With a third of our country’s waste problem completely avoidable, it’s interesting to follow the progress of a developing market that hinges on it’s removal and recycling.

Ed Gildea, CEO of Converted Organics, shared a few moments with us to discuss the process and ethos of turning food waste into organic fertilizers.  Ed’s background in law and finance coupled with the sustainable business policies formulated by his brother, Bill Gildea, set him up as one of the leading visionaries in the restructuring of American waste stream management.

Q: What are the origins of converted organics and what drew you to take the helm?

A: Converted Organics was born out of the proposition that a company can be both a profitable organization and a beneficial environmental citizen primarily through the thinking of my brother Bill Gildea.  For a long time I was the lawyer for CO and I got more and more involved and kind of naturally fell into the position of being the CEO.

Q: How are you using the food waste stream to benefit the communities where your plants are located?

A: Well, the program that is in Gonzales, CA is that we take the food waste that comes from the schools and other public institutions and we bring it to our facility where we process it through a process called microbial digestion and convert it into a fertilizer which we then bring back to the community and put in the parks and fields of the school department.

Q: And that’s going on in Gonzales right now?

A: Right now in Gonzales California and it’s such a great idea because it validates the business model for our company but at the same time it shows that communities are sensitive to the issue of what to do with food waste and they’re sensitive to the issue to what they’re using in the parks and recreation departments and it becomes sort of an ideal model for us to bring around the country.

Q: How does one bring the food waste from a school to the processing plant?

A: Currently somebody takes that waste and hauls it away to a landfill.  All we do is substitute our facility for the landfill.  We build what we call “perpetual urban landfill” - build them near cities, truck drivers have a shorter trip than the trip to the landfill, they can bring the waste right to our facility, and spend less money disposing of the waste than they would driving it all the way to a landfill.

Q: What can consumers use the solid product for and the liquid product for?

A: Well they can use either product but just in terms of ease of application, the dry fertilizer product is made to be used in existing systems that homeowners use to spread fertilizer so that the broadcast spreaders and things that people use are readily adapted to use the dry fertilizer product.  The liquid fertilizer could also be used but typically homeowner don’t have the wherewithal for using a liquid product in their yard.

Q: Can you walk us through the food waste processing flow at your facility?

A: Sure! The first step is that the truck tips or dumps the waste onto tipped floor.  Somebody has the job of going through that waste and pulling out inorganic materials.  It’s then conveyed to a large device called a macerator or a hydro-pulper and in this device, the food waste is pulverized and agitated and we add liquids to it and it causes light inorganics, heavy inorganics drop to the bottom.  We skim those off, have a pure oganic stream that we then send to the digestors.

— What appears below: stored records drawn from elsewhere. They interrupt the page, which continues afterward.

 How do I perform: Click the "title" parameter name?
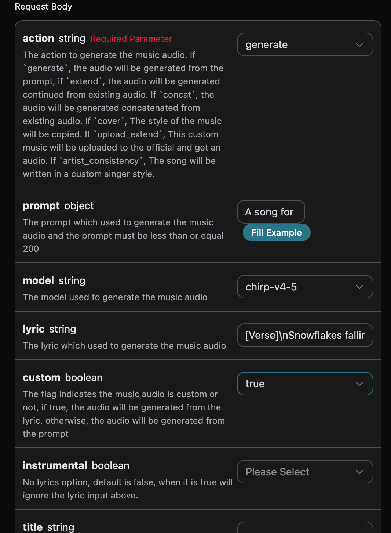[33, 527]
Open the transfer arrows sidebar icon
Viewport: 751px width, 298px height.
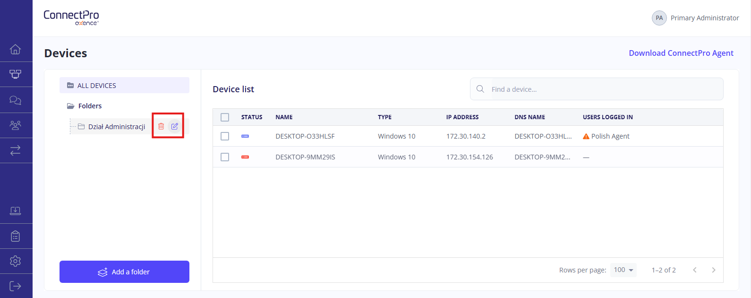tap(16, 150)
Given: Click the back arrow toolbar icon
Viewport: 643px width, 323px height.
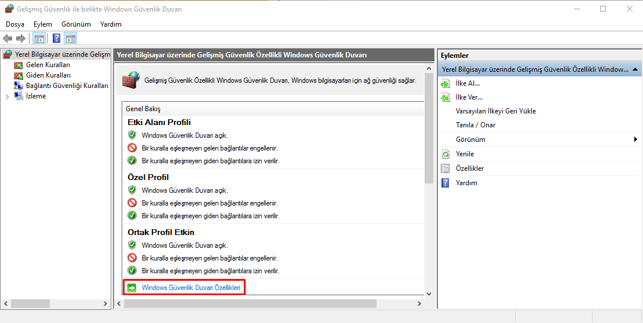Looking at the screenshot, I should [x=8, y=39].
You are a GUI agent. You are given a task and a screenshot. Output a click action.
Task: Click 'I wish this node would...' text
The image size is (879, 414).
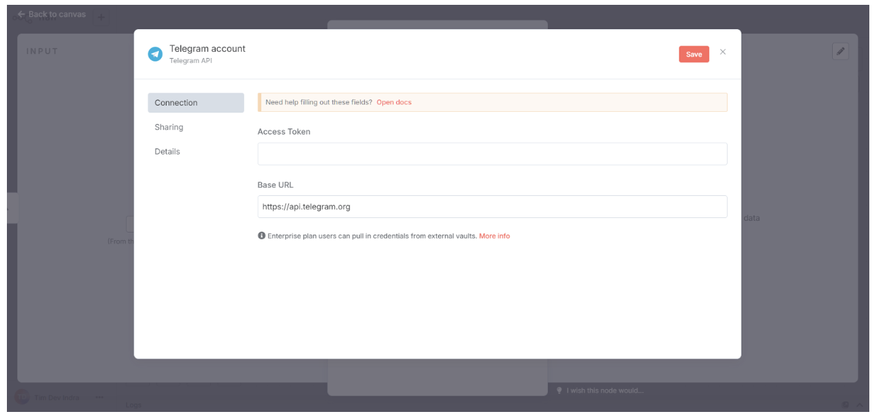pos(605,391)
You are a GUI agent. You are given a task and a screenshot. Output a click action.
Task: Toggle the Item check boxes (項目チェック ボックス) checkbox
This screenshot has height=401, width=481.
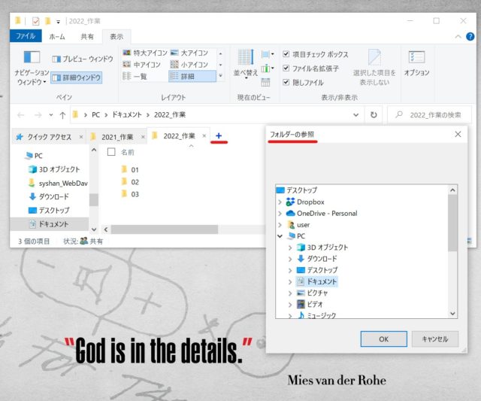[x=286, y=54]

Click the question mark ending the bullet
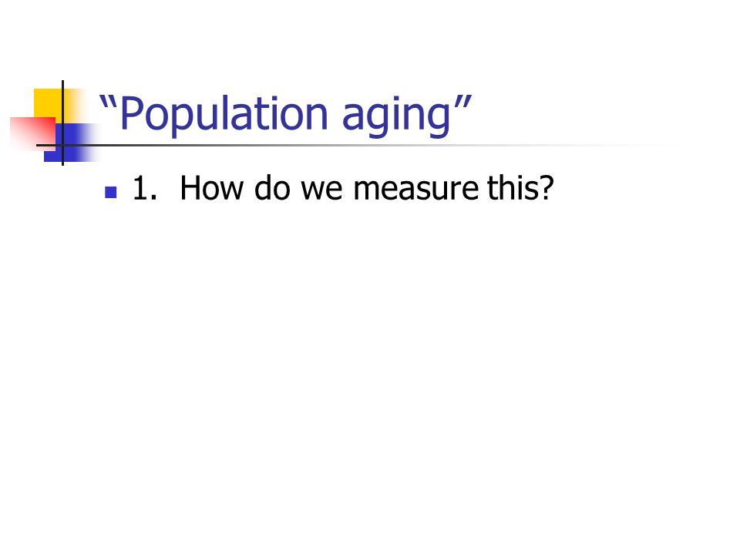(543, 188)
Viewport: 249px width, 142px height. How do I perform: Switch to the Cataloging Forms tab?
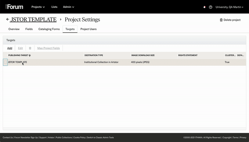[x=49, y=29]
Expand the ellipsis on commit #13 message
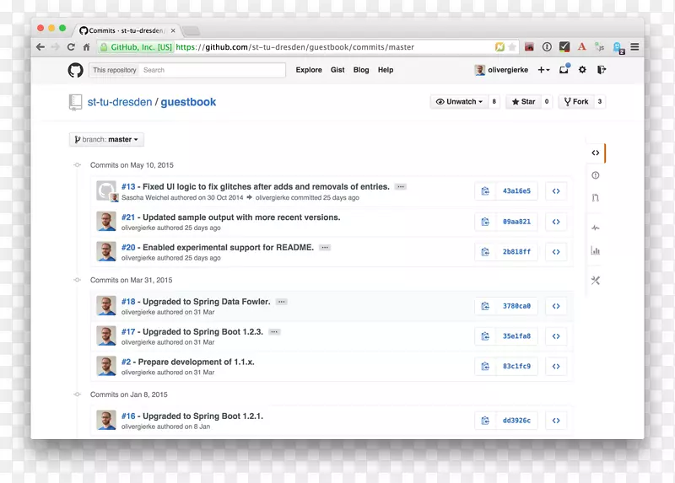675x483 pixels. [401, 187]
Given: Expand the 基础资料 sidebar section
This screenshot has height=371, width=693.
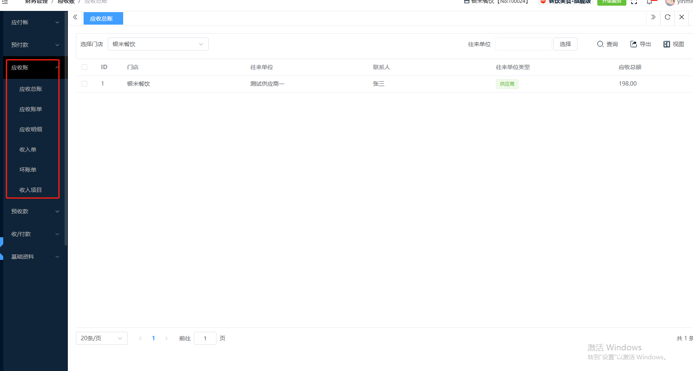Looking at the screenshot, I should tap(35, 257).
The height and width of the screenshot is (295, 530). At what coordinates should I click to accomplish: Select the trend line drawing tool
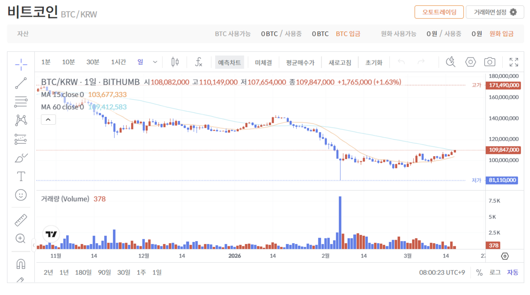pyautogui.click(x=21, y=83)
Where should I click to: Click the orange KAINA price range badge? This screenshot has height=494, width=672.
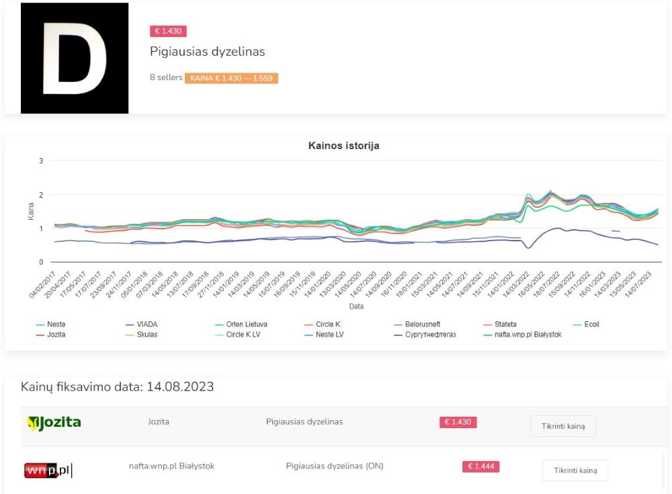[231, 78]
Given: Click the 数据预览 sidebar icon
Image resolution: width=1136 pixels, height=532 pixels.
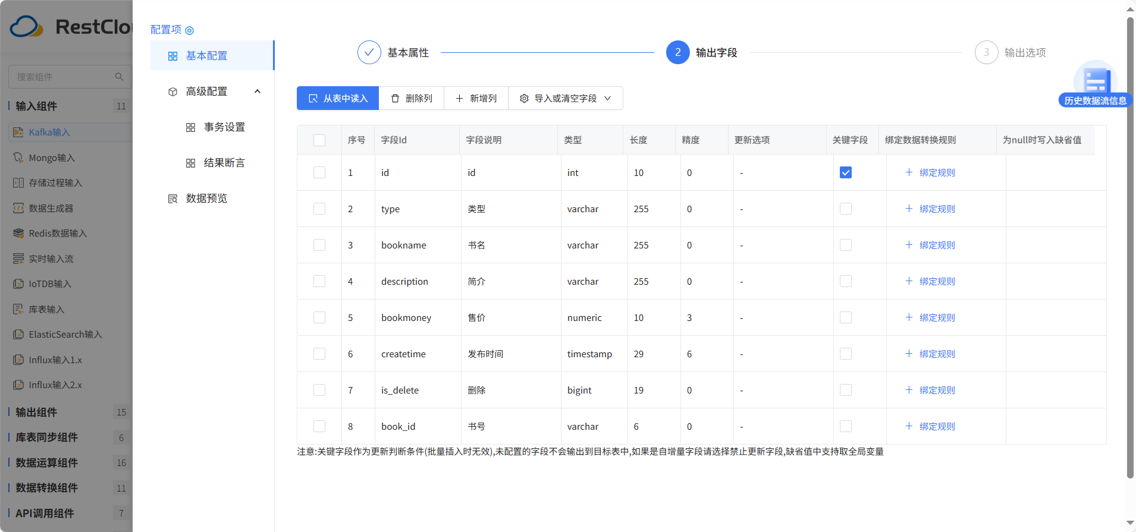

Q: Where are your existing bio stimulant manufacturing facilities and what are your plans for the future?

A: Well, at the moment we have one in Gonzales, CA and one in Woodbridge, NJ.  We are building the one in Woodbridge, NJ and we bought the one in Gonzales, CA.  We’re also considering a couple of additional sites in Massachusetts, we’re on the doorstep of opening or starting a construction project in Rhode Island, we’ve been visiting with people in the eastern shore of Maryland and Deleware, we’ve been busy working with the city and state of New York, we’ also have some opportunities out on the west coast in Modesto, CA and further north in Portland, Oregon and Seattle, WA.  Many, many places.